Rita Nazareno in her signature look: relaxed button down polo and loose pants (that looks like a skirt) always paired with interesting footwear. Her haircut isn’t cookie-cutter either, and is just as otherworldly as her creations.

I’ve been a big fan of designer Rita Nazareno and her Zacarias 1925 bags ever since I saw my stylish (and the real Stylist of Sorts, IMO!) friend Luis Espiritu carry one in an IG post a few years back. Basket bags were having a major moment and Luis’ version was nothing I have seen before; it was so unique, chic and more of a work of art than just a bag. I was smitten at first sight. Fast-forward to 2018 and I finally set foot at The Alley in Karrivin in Pasong Tamo (I know, travesty right?) and saw the collection in person at Aphro and was blown away with the ingenuity, workmanship and wit that came with the very conversation-sparking designs. Thanks to my friend Clarisse and unofficial The Alley date, I got to view the latest collection and meet the designer herself as well as loyal customers and got a first-hand account on how she comes up with the most innovative bag designs inspired by mundane, everyday things. It was absolute magic!

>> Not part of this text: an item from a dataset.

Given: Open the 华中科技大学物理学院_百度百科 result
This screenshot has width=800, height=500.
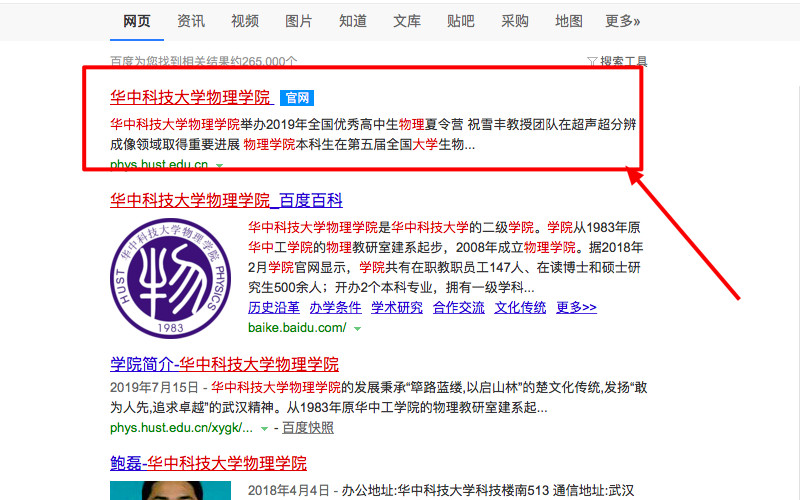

Rita recently won a Katha Award for Best Product for Fashion recently but she doesn’t mention it, I had to do a bit of research to discover that fact. An impressive accolade that does not seem to consume or faze her; I’m assuming it’s because she would rather focus on her craft, one where she’s obviously having a ton of fun. Rita’s background was in media, having worked in the US, first as Senior Producer for FOX in Los Angeles, then as Creative Services Director in the NBC station in Houston, Texas for many years. Zacarias 1925 is “more of a family ties passion,” in her words, that she began designing for in 2010 after her stint abroad. “My work is very different from my mom’s who was very traditional. I consider my designs a lot more contemporary  with reference to things that interest me: architecture, contemporary art, cinema.” The 2019 collection is her 8th 0r 10th one, she has lost track. “I was inspired by the vintage portable TV sets from the 1960s, ’70s and ’80s as well as the H1 hi-way in Hawaii and our very own MMDA barriers along EDSA.” Like a true artist, she seeks inspiration everywhere and in everything. All the pieces are still made by the artisans from her Lola’s shop in Roxas Blvd. in limited quantities, so owning one is truly a rarity and can be passed on as heirloom pieces, keeping the heritage alive.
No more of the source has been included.